The pure income consists of three components, corresponding to the production factors labour, capital and land. The variable K represents the value of the capital goods, which mechanize the production process. The variable R represents the value of the used land surface. The variables rL, rK and rR are the rents (as rates), that are obtained from the three factors. Hard-core marxists recognize in the formula 1 a modification with respect to the labour value. The profit components from capital and land are common, also in western economics. But the labour component is surprising. Diachenko uses this find, because he believes that the labour productivity (in short a.p.) will affect the created value5.

Photo of plate VEB BMK
Figure 3: Plate VEB BMK

According as the a.p. increases, the monetary yield of the production will rise for the case of a constant piece price. That increases the profit, at least as long as the incomes of L, K and R remain unchanged. Diachenko wants to analyze the factors, that may contribute to the rise of the a.p. The a.p. is independent of the material costs M. However, in the wage sum L a profit can be made, namely by improving the organization. Apparently the factor labour offers opportunities for a rent, and he is more than merely a cost. Note, that the western textbooks ignore this possibility, because they assume, that in case of an increasing a.p. the workers and the trade unions will demand a corresponding raise of the wage sum L.

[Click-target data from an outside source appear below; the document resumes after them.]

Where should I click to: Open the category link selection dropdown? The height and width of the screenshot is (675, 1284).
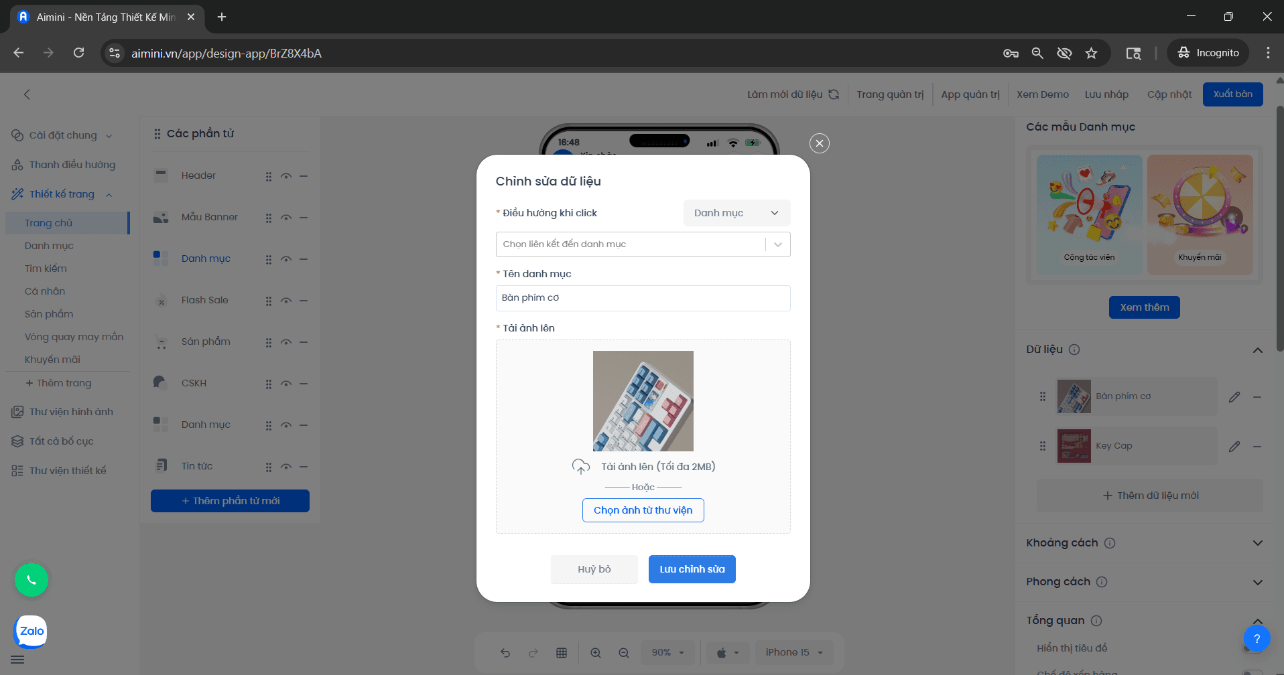pyautogui.click(x=643, y=244)
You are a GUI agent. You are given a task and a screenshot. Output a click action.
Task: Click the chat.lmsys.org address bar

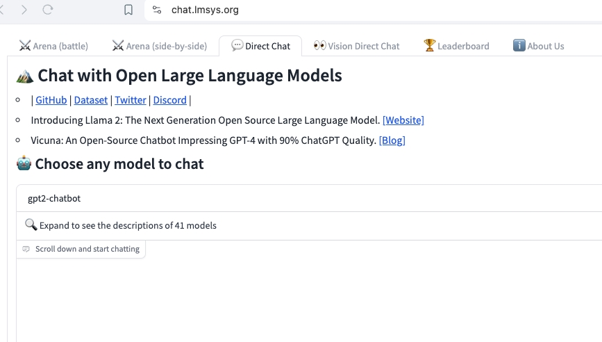tap(278, 10)
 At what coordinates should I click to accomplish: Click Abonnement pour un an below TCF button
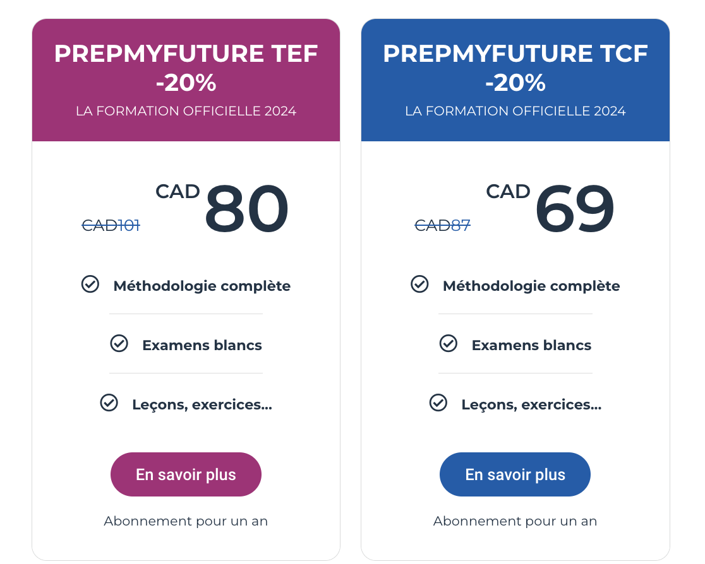(515, 521)
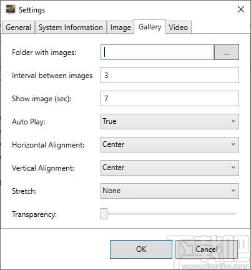
Task: Click the Transparency slider track
Action: (169, 214)
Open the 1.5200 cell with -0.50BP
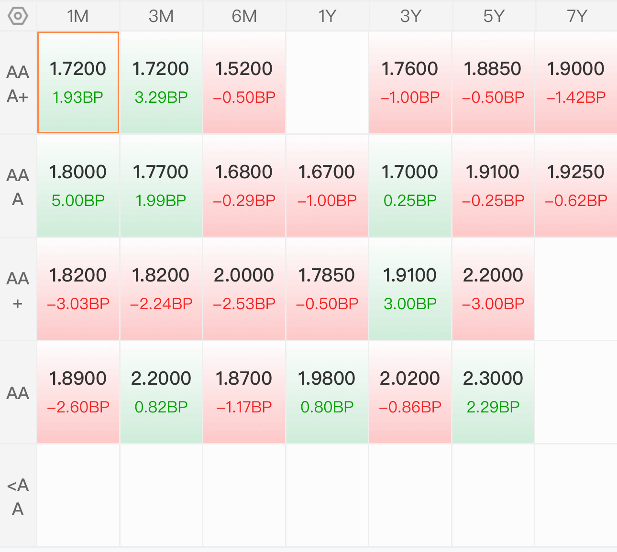617x552 pixels. coord(244,83)
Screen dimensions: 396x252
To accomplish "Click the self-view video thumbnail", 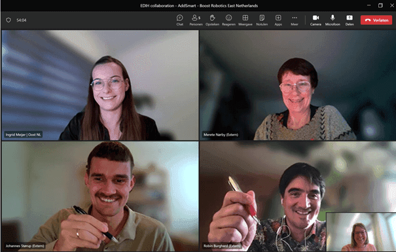I will point(361,232).
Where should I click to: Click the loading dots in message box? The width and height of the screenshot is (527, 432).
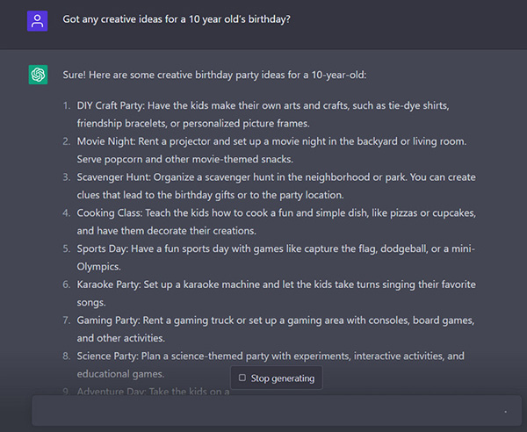(505, 411)
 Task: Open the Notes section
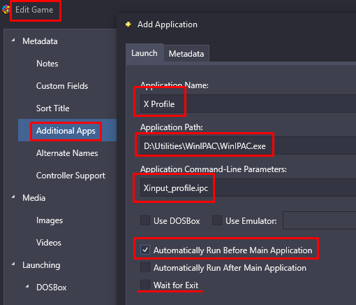[x=47, y=64]

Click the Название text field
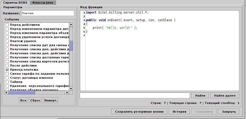coord(47,13)
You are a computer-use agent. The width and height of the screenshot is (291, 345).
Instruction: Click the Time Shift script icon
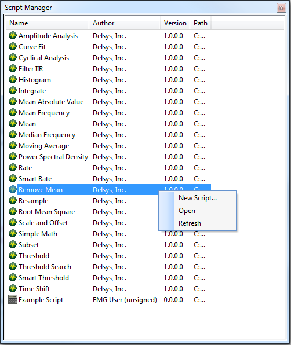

Diachenko gives a somewhat different explanation for rK and rR than Lange. According to Lange each production factor k has its own marginal productivity ∂xi/∂fk, and she determines the corresponding rent rk×fk. This is the typical neoclassical view, that the productivity originates from the factor itself. But according to Diachenko the capital K and the land R generate a rent, because they increase the productivity of labour. The factor K represents the mechanization of labour. And the factor R represents the fertility of the soil, which furthers that the labour produces a rich harvest.

There is scientific proof, that the formula 1 of Diachenko is indeed applicable, also in capitalism. Namely, the economist Nils Fröhlich has shown in a statistical approach, that for the German economy in 2004 the market prices correlate just as well with the labour values as with the neoricardian product prices6. This refutes the assumption of the neo-ricardian theory, that the profit is determined completely by a uniform interest on capital rK (with rL=0). The assumption of the labour theory of value, that the rent on wage rL (rate of surplus value) is uniform (with rK=0), is also wrong. The rents are both relevant for the profit and thus for the price formation. Branches with a relatively low interest on capital rK try to compensate that by increasing the rate of exploitation rL of labour.

In the history of the Soviet Union the producers have sometimes neglected the economic importance of the factor efficiency. The result was a waste of economic resources. For instance, Aganbegian tells in 1989, that the Soviet Union produces twice as much steel as the United States of America (in short USA), but makes less machines and equipment of that steel. And for each cubic meter of wood the Soviet Union produces three times less products than the USA. According to Diachenko before the price reform of 1967 the Soviet production of coal and iron ore is structurally unprofitable (respectively -33% and -20%)7.

The interests or rents rk are important, because they point to the branches i, where the concerned production factor can be employed best. It is essential to remember, that in the society the scarcity of production factors is inevitable. Oskar Lange shows, that in the ideal situation the factor efficiencies and factor incomes will be uniform. However, the society is so complex, that (like Fröhlich has shown) in the capitalist reality the factor efficiencies are never uniform across all branches i.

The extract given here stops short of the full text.